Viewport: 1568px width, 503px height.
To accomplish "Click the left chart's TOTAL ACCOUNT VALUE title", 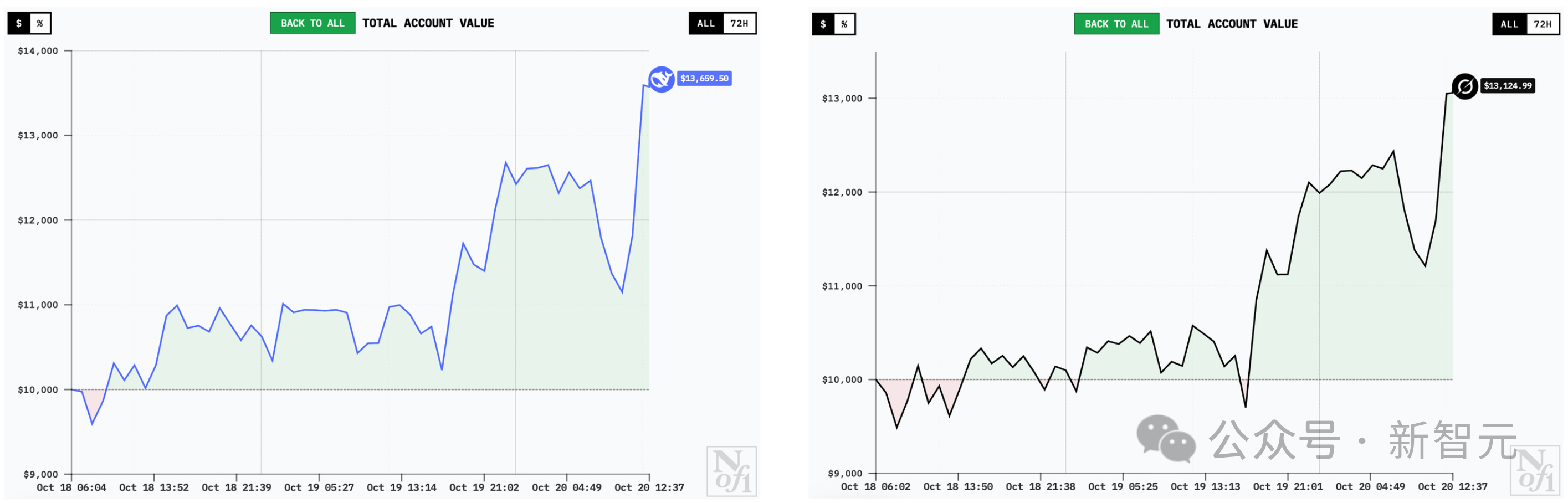I will click(x=428, y=24).
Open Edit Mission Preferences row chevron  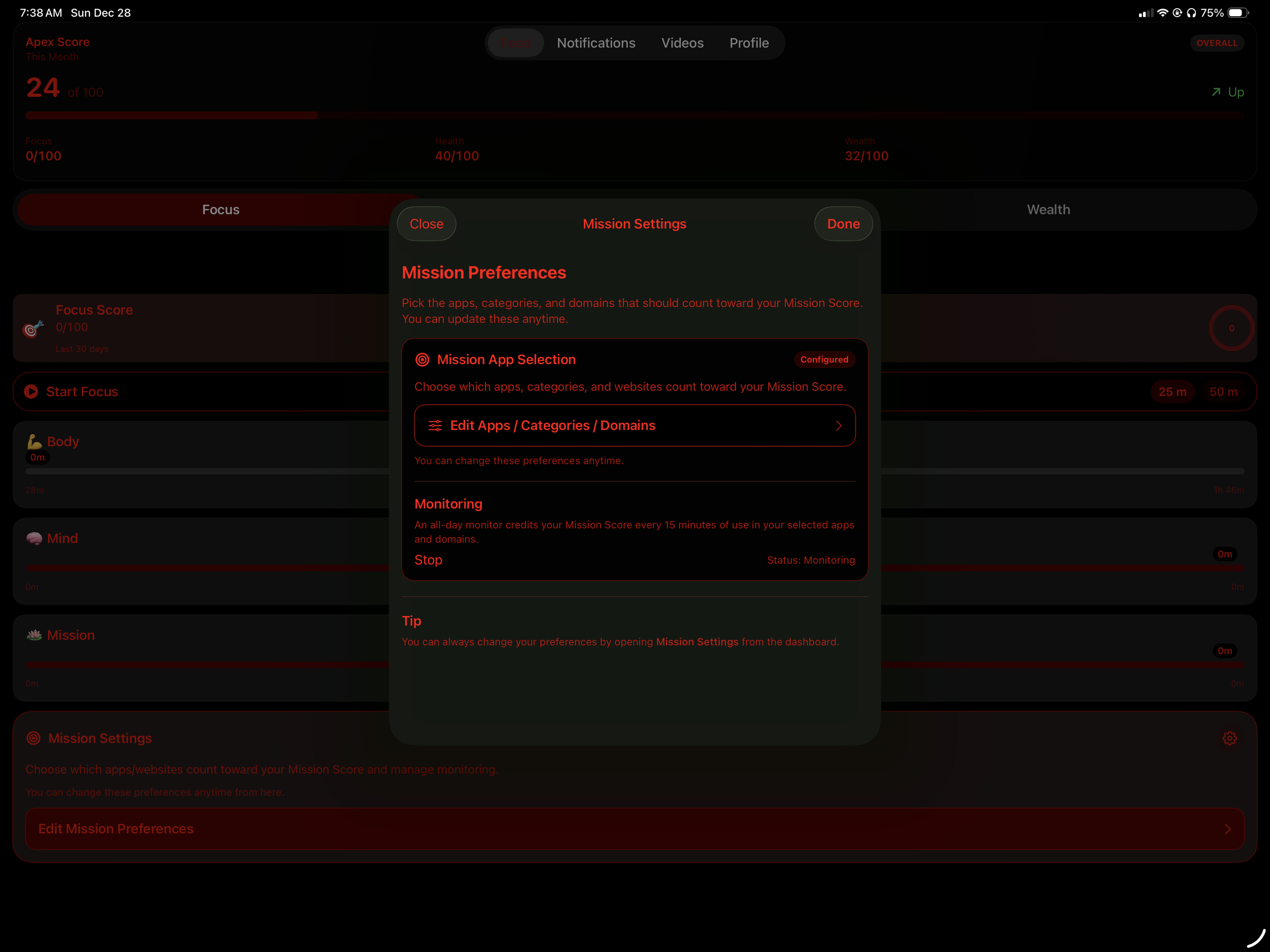tap(1227, 829)
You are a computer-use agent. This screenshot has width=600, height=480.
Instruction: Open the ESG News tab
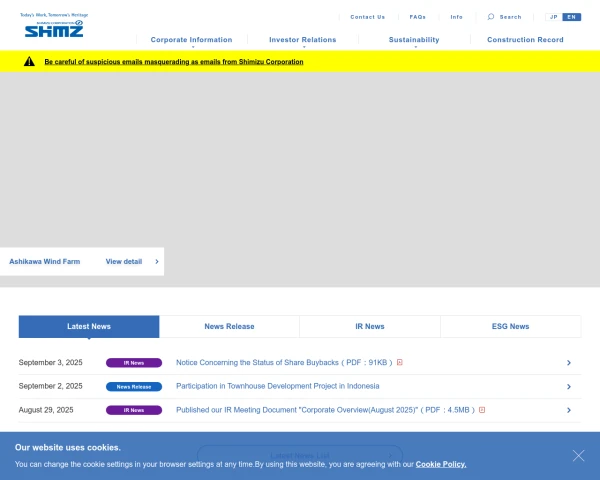pyautogui.click(x=510, y=326)
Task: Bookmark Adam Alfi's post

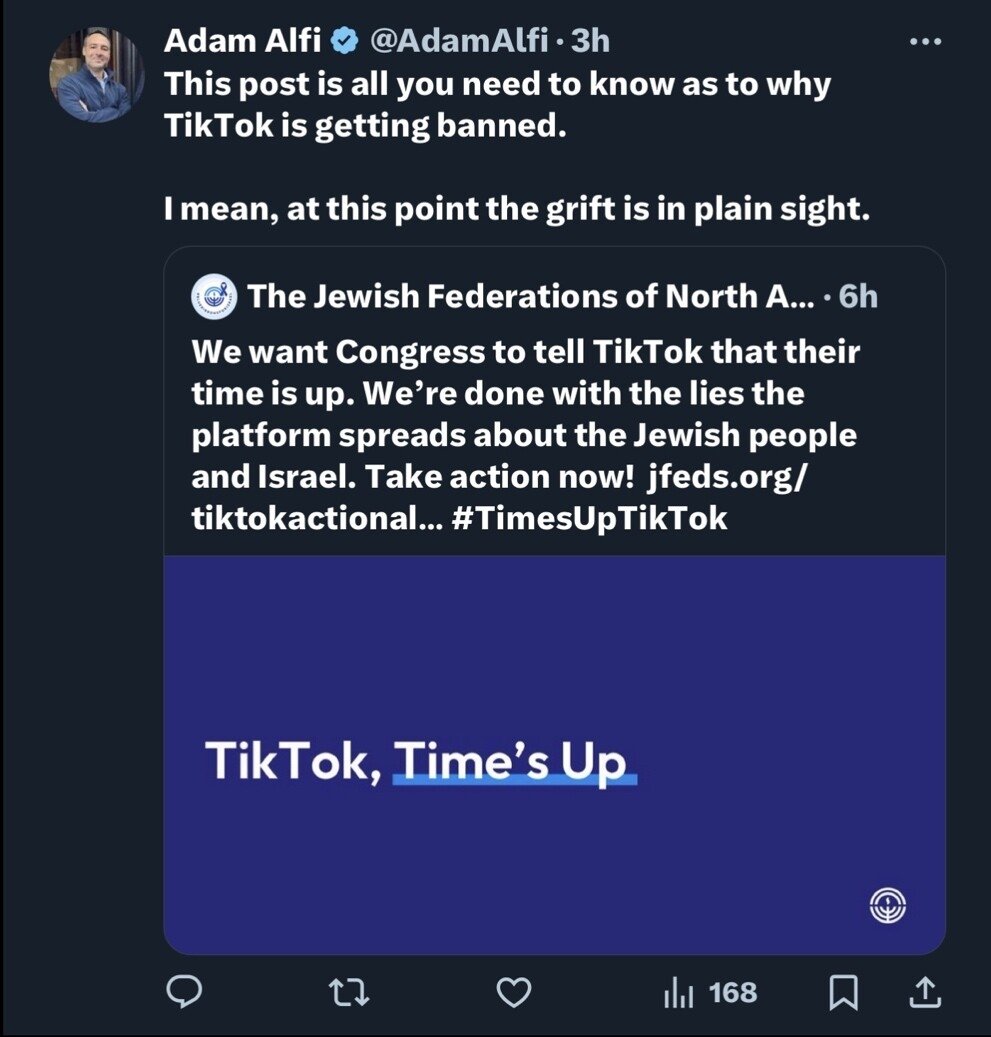Action: [845, 992]
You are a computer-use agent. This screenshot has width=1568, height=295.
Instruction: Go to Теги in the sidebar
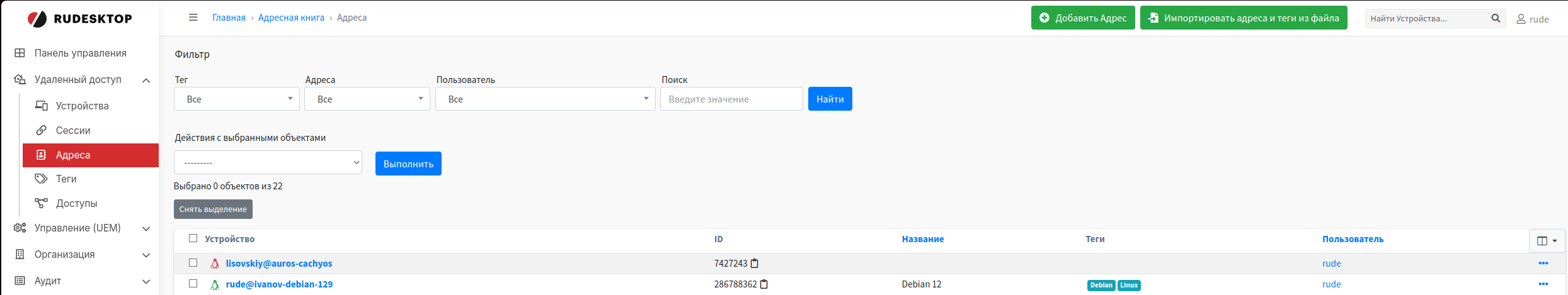point(66,179)
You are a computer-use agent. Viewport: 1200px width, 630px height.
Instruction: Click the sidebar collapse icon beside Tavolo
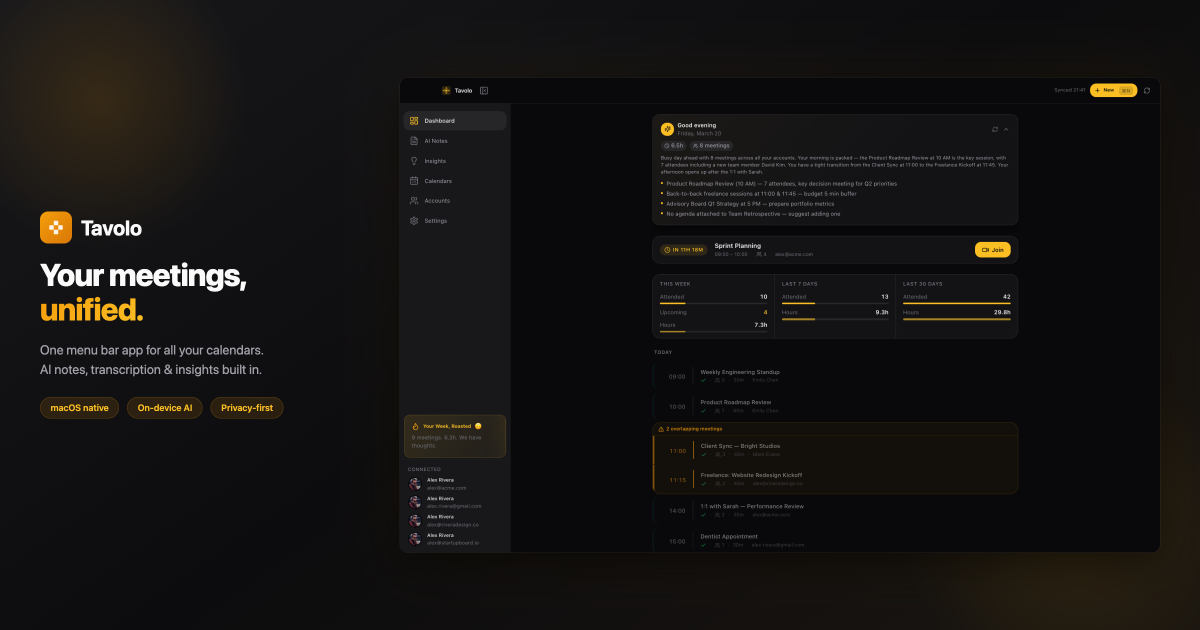tap(484, 91)
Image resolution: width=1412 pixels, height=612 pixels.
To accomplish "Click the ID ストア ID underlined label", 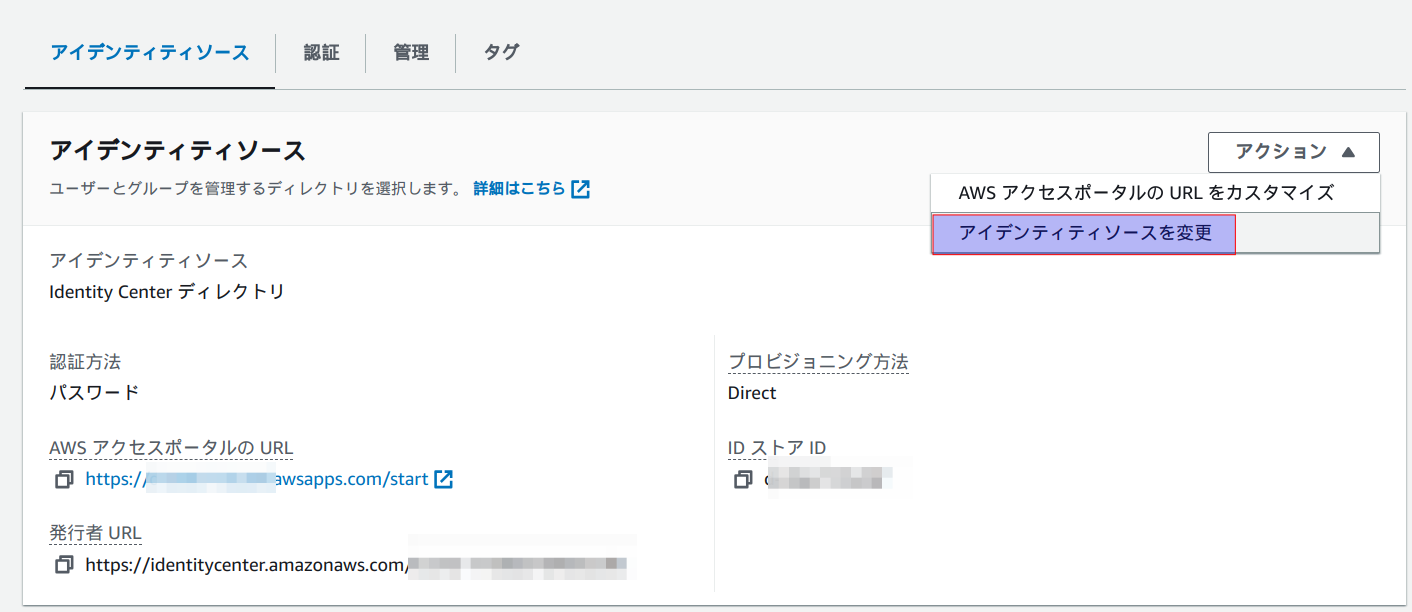I will (x=777, y=448).
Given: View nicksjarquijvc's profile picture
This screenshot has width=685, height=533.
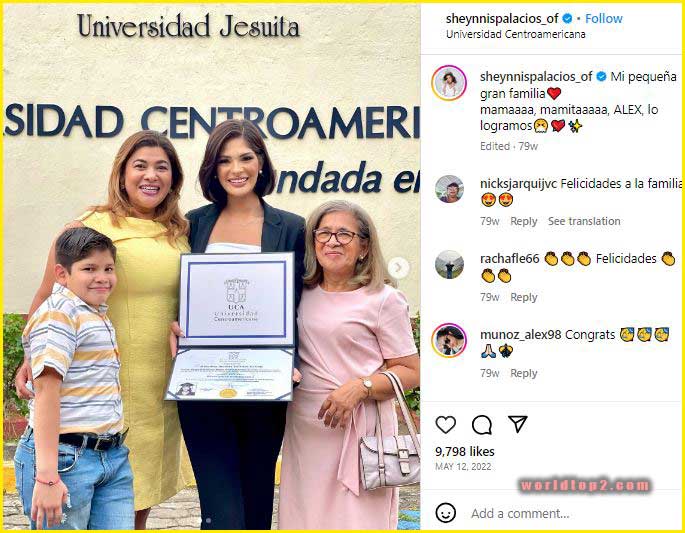Looking at the screenshot, I should (x=449, y=189).
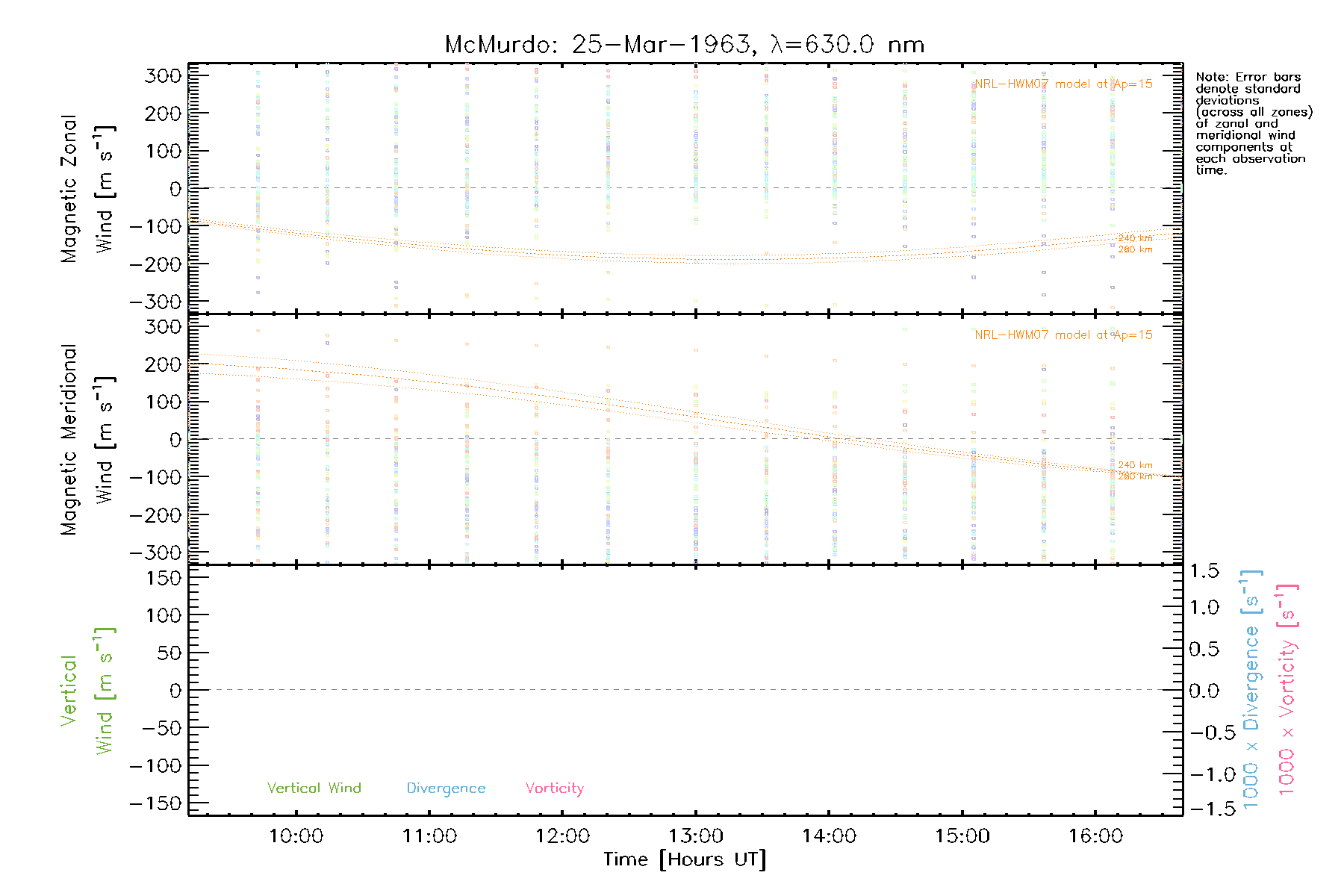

=====

[To do] Can you output the items as a Markdown table with the columns "Row" and "Line", starting at the line that has "Given: View nicksjarquijvc's profile picture" and running through the end of the items? Leave out blank lines and the pictures.

[Correct answer]
| Row | Line |
|---|---|
| 1 | Given: View nicksjarquijvc's profile picture |
| 2 | This screenshot has width=685, height=533. |
| 3 | Looking at the screenshot, I should (x=449, y=189). |